EXERCISE AIM
Render the lines from the one containing "You are a computer-use agent. Image" through the end of the records as a Markdown table with the columns Row and Line. Number each row and leave out blank lines.

### SUPPLIED RECORDS ###

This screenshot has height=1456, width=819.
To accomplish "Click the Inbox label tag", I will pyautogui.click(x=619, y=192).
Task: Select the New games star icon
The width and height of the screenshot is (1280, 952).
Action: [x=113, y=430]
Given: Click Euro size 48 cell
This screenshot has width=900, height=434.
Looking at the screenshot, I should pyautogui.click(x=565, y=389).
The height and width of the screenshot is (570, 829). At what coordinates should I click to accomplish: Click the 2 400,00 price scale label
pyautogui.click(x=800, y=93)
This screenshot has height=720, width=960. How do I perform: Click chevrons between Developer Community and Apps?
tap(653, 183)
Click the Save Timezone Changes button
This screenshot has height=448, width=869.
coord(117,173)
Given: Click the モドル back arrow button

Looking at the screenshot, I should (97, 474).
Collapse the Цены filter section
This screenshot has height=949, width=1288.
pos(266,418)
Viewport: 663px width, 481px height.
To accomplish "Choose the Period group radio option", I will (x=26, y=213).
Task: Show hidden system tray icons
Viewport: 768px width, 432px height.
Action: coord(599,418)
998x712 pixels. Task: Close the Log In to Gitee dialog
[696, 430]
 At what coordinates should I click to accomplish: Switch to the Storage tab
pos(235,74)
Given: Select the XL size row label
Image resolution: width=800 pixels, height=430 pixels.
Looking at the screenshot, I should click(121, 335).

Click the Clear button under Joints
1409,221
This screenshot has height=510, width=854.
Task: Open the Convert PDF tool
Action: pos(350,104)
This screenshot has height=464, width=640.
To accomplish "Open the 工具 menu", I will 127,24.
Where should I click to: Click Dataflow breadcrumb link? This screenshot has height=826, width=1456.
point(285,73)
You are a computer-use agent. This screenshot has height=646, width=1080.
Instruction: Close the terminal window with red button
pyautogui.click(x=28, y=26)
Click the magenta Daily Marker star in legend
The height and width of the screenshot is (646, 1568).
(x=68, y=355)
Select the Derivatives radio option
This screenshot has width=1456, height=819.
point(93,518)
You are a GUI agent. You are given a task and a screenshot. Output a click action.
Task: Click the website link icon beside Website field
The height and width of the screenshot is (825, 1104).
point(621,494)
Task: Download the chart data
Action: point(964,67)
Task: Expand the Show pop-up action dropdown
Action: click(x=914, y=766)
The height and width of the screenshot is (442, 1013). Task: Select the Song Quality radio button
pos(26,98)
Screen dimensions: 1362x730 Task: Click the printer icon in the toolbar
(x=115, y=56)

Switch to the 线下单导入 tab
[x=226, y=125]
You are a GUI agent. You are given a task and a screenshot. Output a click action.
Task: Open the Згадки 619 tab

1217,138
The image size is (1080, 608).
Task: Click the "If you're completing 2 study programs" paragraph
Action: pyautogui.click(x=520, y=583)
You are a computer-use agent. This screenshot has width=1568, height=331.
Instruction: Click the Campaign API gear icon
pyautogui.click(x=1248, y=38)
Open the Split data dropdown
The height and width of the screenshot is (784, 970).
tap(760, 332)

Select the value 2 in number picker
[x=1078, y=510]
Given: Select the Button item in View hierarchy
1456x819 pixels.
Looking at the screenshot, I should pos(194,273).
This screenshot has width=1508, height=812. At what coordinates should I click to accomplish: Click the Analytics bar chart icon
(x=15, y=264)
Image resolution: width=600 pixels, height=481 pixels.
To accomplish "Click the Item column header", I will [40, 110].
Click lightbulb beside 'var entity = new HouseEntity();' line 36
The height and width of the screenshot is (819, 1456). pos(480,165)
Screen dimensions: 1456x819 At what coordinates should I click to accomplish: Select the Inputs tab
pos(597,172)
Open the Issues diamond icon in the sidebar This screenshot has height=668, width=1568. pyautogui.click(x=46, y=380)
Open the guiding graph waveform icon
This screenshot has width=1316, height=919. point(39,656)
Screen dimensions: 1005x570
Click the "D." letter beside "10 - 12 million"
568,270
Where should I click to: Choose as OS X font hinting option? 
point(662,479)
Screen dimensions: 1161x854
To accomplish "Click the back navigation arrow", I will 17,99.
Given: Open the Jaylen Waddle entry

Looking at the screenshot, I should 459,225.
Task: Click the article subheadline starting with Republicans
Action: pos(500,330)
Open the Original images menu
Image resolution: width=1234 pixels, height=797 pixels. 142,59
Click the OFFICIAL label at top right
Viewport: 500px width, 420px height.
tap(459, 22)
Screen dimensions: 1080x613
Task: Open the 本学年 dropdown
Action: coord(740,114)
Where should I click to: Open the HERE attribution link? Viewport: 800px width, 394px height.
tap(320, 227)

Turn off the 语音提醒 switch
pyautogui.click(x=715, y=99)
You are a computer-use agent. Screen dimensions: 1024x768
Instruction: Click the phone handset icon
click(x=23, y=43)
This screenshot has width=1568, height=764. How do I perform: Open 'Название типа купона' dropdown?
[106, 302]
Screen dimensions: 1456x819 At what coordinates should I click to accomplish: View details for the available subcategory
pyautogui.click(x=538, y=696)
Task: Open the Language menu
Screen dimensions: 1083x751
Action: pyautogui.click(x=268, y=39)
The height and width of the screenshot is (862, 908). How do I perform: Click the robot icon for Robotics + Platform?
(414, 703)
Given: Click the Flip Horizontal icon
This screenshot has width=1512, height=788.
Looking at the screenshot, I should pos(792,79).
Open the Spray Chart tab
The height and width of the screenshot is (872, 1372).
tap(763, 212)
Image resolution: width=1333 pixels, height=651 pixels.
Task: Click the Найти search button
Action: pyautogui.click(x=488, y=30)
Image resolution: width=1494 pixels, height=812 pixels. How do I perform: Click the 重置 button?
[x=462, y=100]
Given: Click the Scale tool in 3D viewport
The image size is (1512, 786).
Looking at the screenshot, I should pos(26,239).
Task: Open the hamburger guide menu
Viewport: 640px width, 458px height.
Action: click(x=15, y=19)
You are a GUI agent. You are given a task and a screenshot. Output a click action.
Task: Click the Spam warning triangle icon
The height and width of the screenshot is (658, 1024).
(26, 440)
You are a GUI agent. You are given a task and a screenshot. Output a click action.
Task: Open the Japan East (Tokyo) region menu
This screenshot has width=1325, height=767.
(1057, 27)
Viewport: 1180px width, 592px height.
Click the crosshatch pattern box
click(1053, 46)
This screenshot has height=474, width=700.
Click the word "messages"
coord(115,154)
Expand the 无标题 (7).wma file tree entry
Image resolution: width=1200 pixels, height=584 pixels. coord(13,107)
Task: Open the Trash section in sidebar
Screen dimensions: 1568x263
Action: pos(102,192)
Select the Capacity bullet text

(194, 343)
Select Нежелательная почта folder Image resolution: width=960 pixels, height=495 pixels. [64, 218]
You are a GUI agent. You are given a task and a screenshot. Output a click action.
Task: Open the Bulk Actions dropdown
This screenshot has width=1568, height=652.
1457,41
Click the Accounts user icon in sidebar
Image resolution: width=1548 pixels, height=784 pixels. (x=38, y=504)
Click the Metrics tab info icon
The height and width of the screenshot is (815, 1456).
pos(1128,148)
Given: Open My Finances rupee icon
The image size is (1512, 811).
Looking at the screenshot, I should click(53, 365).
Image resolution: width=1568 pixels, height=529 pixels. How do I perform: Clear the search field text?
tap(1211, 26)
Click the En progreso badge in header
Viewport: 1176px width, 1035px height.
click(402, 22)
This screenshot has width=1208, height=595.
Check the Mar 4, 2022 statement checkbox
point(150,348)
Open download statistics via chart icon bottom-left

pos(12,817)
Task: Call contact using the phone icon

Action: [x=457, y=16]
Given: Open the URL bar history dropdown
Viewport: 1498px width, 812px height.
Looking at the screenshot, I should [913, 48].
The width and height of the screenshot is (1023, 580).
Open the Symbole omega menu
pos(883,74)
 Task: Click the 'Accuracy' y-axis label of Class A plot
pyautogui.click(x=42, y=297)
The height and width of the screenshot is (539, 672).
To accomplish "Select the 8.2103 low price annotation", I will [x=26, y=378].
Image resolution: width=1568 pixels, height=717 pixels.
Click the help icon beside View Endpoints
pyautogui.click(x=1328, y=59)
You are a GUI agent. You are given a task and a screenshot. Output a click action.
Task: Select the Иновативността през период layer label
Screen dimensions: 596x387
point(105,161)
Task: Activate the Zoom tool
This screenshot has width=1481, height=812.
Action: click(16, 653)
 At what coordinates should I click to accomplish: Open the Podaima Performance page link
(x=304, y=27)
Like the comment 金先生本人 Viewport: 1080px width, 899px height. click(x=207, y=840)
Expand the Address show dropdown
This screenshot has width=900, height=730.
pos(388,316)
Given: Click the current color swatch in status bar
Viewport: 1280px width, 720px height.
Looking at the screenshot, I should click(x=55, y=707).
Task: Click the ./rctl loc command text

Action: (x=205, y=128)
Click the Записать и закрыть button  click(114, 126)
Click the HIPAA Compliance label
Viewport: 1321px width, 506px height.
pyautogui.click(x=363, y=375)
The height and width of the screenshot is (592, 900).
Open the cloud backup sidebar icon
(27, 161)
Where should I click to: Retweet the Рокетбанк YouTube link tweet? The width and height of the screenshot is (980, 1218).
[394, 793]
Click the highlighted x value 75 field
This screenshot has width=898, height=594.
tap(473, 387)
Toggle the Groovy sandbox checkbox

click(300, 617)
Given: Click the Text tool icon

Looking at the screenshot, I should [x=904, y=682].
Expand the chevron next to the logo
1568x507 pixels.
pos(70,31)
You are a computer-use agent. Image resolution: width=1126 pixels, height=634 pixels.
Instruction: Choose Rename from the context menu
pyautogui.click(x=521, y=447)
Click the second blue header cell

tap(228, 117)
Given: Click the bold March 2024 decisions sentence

###

ANSWER TO THE PROBLEM
| Row | Line |
|---|---|
| 1 | You are a computer-use agent. Image resolution: width=1126 pixels, height=634 pixels. |
| 2 | Instruction: Choose Rename from the context menu |
| 3 | pyautogui.click(x=521, y=447) |
| 4 | Click the second blue header cell |
| 5 | tap(228, 117) |
| 6 | Given: Click the bold March 2024 decisions sentence |